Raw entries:
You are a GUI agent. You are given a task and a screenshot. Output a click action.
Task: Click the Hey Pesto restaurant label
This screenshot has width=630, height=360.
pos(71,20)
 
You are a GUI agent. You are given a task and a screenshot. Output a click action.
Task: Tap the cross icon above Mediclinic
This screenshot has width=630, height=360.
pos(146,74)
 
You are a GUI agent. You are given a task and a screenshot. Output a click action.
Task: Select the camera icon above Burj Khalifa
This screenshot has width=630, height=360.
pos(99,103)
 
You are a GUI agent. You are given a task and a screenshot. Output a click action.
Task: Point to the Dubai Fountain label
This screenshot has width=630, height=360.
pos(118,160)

- Exercise goal: Recast all the entries above as a JSON list of strings, with one string for each line and no strings for blank lines.

- Final result:
[
  "You are a GUI agent. You are given a task and a screenshot. Output a click action.",
  "Task: Click the Hey Pesto restaurant label",
  "This screenshot has width=630, height=360.",
  "pos(71,20)",
  "You are a GUI agent. You are given a task and a screenshot. Output a click action.",
  "Task: Tap the cross icon above Mediclinic",
  "This screenshot has width=630, height=360.",
  "pos(146,74)",
  "You are a GUI agent. You are given a task and a screenshot. Output a click action.",
  "Task: Select the camera icon above Burj Khalifa",
  "This screenshot has width=630, height=360.",
  "pos(99,103)",
  "You are a GUI agent. You are given a task and a screenshot. Output a click action.",
  "Task: Point to the Dubai Fountain label",
  "This screenshot has width=630, height=360.",
  "pos(118,160)"
]